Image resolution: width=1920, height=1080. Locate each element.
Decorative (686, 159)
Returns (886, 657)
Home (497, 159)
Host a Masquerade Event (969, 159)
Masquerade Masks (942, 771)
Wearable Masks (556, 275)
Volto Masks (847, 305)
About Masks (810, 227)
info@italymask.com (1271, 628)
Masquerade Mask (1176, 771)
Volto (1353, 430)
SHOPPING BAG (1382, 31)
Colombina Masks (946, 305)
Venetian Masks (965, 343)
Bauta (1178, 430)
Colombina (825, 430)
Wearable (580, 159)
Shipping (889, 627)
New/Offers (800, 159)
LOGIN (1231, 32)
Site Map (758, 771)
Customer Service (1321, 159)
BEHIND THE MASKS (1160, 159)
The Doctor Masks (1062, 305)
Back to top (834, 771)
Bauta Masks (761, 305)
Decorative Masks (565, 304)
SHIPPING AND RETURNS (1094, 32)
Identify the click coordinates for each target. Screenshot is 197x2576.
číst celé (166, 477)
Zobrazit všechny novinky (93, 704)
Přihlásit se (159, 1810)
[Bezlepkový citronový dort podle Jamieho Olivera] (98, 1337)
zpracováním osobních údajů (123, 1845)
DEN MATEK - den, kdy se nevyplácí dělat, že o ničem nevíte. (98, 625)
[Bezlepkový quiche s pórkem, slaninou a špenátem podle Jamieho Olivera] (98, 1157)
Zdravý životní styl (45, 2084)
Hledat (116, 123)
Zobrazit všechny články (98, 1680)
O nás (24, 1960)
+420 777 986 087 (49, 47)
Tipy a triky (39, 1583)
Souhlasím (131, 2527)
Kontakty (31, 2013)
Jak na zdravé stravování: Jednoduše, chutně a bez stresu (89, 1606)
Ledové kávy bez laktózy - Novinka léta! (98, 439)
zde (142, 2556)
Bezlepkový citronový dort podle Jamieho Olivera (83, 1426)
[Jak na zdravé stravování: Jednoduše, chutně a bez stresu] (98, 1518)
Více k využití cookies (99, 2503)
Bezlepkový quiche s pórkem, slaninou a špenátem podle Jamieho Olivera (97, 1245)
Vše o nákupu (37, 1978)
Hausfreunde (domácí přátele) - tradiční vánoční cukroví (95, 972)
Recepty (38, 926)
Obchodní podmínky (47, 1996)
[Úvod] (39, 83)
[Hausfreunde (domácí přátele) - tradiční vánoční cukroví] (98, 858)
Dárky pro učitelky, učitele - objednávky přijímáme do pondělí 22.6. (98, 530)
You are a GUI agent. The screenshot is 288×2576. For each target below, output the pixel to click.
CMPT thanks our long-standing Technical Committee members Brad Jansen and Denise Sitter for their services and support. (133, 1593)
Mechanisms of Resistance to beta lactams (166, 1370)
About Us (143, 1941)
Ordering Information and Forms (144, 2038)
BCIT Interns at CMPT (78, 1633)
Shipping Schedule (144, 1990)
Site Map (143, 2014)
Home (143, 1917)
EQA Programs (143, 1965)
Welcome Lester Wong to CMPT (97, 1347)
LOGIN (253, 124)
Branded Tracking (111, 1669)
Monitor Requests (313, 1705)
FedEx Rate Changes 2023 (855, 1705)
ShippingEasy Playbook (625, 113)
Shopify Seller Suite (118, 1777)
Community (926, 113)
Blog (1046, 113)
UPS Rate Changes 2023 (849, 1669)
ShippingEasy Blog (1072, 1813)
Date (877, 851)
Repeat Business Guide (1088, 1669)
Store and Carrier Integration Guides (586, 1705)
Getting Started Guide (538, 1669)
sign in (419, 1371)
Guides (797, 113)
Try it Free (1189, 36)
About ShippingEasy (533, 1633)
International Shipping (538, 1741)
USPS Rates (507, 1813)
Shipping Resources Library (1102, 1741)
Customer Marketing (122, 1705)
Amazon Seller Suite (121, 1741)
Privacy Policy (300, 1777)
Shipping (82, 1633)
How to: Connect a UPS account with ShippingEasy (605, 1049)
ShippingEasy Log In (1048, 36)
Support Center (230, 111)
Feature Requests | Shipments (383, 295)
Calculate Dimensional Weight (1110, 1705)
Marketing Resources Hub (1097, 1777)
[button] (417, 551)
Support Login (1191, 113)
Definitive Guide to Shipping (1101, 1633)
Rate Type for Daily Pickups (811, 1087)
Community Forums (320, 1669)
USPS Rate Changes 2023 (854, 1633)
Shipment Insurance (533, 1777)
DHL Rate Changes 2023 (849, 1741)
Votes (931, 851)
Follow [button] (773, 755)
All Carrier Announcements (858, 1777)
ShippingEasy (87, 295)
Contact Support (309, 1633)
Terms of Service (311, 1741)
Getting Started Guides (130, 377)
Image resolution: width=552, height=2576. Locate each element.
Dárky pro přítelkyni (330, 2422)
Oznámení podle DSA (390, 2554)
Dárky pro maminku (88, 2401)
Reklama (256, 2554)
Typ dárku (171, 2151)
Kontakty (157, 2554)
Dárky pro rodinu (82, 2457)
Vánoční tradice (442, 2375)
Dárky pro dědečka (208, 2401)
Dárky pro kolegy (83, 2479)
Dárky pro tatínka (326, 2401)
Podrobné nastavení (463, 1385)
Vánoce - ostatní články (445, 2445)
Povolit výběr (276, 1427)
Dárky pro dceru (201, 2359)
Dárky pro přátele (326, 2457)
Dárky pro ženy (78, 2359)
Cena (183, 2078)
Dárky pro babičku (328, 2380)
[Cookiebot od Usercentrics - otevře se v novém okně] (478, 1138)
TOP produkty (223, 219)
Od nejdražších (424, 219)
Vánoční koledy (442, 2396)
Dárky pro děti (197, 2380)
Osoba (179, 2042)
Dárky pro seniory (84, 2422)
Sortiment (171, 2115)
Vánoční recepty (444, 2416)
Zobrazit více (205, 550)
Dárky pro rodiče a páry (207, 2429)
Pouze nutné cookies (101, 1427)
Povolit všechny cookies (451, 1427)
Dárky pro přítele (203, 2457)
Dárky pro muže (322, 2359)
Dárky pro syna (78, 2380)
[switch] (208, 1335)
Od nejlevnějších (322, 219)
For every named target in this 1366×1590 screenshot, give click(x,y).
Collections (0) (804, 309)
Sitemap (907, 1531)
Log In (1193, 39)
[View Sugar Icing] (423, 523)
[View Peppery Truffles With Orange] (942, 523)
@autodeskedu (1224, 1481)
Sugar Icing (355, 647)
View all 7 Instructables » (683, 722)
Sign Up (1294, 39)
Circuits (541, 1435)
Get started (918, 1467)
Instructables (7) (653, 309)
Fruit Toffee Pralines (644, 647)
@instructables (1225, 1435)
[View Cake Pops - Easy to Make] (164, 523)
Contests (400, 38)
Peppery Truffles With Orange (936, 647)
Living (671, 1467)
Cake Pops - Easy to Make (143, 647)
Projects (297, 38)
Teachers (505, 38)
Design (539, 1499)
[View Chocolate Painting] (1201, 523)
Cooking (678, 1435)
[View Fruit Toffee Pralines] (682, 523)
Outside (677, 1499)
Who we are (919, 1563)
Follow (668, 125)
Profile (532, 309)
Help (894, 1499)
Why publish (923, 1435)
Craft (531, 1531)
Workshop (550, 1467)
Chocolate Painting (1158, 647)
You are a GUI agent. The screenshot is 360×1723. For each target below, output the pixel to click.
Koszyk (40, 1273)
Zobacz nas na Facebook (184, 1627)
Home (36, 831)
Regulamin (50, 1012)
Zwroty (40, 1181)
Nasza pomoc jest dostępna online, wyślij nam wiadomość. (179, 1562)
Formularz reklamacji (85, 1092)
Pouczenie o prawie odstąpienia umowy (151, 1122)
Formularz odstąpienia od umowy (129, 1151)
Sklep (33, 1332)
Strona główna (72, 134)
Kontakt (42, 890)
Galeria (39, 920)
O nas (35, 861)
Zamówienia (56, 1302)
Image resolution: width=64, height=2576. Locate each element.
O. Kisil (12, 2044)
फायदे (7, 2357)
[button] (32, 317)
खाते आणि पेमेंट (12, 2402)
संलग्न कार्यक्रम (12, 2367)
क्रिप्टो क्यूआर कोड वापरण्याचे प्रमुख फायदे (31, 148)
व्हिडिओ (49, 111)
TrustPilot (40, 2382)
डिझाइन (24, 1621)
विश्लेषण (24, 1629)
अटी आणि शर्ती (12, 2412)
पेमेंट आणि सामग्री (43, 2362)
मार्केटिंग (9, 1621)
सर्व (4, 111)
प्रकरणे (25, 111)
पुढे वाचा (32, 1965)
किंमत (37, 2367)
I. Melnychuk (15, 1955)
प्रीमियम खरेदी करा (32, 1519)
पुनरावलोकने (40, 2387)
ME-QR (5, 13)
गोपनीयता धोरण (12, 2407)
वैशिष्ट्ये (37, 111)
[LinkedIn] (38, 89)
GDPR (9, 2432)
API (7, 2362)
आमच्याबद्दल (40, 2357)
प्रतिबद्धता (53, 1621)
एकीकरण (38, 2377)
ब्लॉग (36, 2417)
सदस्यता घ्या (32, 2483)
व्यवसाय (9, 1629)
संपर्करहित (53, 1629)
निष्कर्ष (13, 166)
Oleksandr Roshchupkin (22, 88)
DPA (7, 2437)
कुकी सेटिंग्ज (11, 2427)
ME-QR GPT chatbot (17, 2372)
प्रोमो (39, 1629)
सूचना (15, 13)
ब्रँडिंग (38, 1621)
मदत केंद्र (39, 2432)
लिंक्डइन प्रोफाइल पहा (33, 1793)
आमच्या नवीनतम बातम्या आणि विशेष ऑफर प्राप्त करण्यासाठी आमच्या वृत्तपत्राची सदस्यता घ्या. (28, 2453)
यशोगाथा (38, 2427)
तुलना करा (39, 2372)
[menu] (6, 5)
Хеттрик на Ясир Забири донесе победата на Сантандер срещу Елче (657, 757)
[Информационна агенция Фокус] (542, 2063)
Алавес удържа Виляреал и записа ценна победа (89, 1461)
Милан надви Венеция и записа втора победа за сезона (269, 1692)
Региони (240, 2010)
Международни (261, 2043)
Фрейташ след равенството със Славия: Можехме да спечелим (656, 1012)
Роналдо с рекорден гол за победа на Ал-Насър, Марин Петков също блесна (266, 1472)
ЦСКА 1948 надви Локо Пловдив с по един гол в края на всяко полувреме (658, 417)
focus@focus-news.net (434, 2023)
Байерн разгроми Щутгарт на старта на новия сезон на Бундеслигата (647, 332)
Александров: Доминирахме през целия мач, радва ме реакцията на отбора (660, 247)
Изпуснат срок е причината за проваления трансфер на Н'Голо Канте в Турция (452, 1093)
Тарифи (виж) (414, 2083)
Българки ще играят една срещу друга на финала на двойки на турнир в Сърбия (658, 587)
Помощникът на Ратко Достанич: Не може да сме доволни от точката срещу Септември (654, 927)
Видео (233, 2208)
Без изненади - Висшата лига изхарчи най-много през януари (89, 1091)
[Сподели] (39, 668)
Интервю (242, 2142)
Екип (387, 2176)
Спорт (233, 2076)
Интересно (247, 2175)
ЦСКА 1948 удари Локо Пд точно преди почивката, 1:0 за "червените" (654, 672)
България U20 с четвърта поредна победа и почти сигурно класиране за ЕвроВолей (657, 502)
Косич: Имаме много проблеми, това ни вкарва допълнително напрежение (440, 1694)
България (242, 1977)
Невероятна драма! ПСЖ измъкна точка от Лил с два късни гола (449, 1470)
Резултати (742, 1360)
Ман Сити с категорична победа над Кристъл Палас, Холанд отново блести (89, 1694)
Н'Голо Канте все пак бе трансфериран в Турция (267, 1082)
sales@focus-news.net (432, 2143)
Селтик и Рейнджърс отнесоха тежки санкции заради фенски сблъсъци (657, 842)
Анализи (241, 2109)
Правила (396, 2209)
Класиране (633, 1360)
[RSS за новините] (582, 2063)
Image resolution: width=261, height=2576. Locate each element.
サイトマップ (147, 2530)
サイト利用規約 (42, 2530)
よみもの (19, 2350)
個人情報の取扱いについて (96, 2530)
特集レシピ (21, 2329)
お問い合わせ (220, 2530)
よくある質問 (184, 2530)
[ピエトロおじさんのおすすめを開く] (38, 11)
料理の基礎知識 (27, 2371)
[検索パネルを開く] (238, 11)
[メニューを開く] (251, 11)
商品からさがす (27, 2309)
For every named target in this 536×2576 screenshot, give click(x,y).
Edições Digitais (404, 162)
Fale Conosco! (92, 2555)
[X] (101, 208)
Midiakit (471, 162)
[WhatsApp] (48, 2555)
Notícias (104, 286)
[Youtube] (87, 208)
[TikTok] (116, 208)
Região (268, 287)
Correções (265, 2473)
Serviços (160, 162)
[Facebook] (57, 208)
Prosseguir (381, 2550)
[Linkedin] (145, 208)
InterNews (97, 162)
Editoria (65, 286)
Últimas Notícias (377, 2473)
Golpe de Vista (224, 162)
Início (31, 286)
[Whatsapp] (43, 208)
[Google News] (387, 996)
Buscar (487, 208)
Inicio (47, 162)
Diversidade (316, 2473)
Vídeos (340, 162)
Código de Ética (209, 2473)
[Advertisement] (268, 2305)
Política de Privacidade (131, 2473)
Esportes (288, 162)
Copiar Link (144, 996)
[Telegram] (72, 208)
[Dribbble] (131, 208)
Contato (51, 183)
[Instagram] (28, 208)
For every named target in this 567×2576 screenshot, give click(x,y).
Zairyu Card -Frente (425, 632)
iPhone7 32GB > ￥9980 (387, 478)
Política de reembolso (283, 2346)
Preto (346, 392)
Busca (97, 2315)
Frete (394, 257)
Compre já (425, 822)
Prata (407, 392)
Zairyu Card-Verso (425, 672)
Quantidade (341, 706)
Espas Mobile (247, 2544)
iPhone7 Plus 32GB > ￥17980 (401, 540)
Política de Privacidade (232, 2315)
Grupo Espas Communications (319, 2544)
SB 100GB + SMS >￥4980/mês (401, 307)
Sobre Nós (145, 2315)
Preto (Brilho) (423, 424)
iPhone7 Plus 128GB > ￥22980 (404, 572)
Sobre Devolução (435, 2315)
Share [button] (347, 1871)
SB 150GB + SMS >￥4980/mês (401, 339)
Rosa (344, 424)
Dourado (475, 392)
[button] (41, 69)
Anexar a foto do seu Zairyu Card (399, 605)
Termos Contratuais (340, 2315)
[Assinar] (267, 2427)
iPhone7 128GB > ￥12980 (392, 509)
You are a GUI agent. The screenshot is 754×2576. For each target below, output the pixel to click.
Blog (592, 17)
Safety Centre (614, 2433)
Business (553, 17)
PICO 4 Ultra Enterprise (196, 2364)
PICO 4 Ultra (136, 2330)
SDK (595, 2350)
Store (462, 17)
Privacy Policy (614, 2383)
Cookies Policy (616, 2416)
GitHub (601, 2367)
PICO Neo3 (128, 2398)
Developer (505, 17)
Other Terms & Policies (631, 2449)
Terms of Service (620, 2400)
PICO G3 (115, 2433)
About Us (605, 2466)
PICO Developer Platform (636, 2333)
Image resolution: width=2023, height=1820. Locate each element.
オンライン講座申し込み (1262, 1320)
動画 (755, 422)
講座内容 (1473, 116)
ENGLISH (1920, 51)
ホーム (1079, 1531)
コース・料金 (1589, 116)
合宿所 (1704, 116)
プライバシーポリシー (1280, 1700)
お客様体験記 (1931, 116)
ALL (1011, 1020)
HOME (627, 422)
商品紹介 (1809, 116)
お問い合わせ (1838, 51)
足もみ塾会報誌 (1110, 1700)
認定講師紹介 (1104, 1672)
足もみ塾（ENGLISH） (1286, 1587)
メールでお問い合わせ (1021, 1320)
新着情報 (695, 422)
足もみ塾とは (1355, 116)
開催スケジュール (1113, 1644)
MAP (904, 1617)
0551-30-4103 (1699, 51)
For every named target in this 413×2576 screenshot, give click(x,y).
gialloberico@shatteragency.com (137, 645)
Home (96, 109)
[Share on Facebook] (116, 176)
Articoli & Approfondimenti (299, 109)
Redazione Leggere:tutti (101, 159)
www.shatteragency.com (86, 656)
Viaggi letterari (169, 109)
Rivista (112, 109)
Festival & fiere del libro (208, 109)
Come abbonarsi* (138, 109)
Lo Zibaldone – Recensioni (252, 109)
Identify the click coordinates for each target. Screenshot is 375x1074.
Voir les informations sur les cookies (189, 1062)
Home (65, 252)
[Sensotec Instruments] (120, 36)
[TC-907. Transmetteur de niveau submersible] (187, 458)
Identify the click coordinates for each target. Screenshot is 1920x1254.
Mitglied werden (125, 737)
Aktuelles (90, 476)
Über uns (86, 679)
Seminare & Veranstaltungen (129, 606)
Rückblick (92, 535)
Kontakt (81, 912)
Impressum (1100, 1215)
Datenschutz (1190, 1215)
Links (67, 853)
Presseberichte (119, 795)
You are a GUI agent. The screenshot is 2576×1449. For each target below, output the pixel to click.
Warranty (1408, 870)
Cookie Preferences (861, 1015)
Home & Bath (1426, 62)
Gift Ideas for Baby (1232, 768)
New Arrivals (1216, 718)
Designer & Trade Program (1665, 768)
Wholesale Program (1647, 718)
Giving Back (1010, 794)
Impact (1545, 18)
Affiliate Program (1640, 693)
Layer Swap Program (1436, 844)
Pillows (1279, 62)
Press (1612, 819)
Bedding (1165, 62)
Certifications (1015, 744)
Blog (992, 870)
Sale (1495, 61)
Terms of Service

WHAT IS REQUIRED>
In the listing above, find the line with "Try it Free (1189, 36)" and the line with "Zobrazit více (205, 550)"; output exactly those lines and all lines between them.

EXERCISE SOLUTION>
Try it Free (1189, 36)
About ShippingEasy (533, 1633)
International Shipping (538, 1741)
USPS Rates (507, 1813)
Shipping Resources Library (1102, 1741)
Customer Marketing (122, 1705)
Amazon Seller Suite (121, 1741)
Privacy Policy (300, 1777)
Shipping (82, 1633)
How to: Connect a UPS account with ShippingEasy (605, 1049)
ShippingEasy Log In (1048, 36)
Support Center (230, 111)
Feature Requests | Shipments (383, 295)
Calculate Dimensional Weight (1110, 1705)
Marketing Resources Hub (1097, 1777)
[button] (417, 551)
Support Login (1191, 113)
Definitive Guide to Shipping (1101, 1633)
Rate Type for Daily Pickups (811, 1087)
Community Forums (320, 1669)
USPS Rate Changes 2023 (854, 1633)
Shipment Insurance (533, 1777)
DHL Rate Changes 2023 (849, 1741)
Votes (931, 851)
Follow [button] (773, 755)
All Carrier Announcements (858, 1777)
ShippingEasy (87, 295)
Contact Support (309, 1633)
Terms of Service (311, 1741)
Getting Started Guides (130, 377)
Image resolution: width=552, height=2576. Locate each element.
Dárky pro přítelkyni (330, 2422)
Oznámení podle DSA (390, 2554)
Dárky pro maminku (88, 2401)
Reklama (256, 2554)
Typ dárku (171, 2151)
Kontakty (157, 2554)
Dárky pro rodinu (82, 2457)
Vánoční tradice (442, 2375)
Dárky pro dědečka (208, 2401)
Dárky pro kolegy (83, 2479)
Dárky pro tatínka (326, 2401)
Podrobné nastavení (463, 1385)
Vánoce - ostatní články (445, 2445)
Povolit výběr (276, 1427)
Dárky pro dceru (201, 2359)
Dárky pro přátele (326, 2457)
Dárky pro ženy (78, 2359)
Cena (183, 2078)
Dárky pro babičku (328, 2380)
[Cookiebot od Usercentrics - otevře se v novém okně] (478, 1138)
TOP produkty (223, 219)
Od nejdražších (424, 219)
Vánoční koledy (442, 2396)
Dárky pro děti (197, 2380)
Osoba (179, 2042)
Dárky pro seniory (84, 2422)
Sortiment (171, 2115)
Vánoční recepty (444, 2416)
Zobrazit více (205, 550)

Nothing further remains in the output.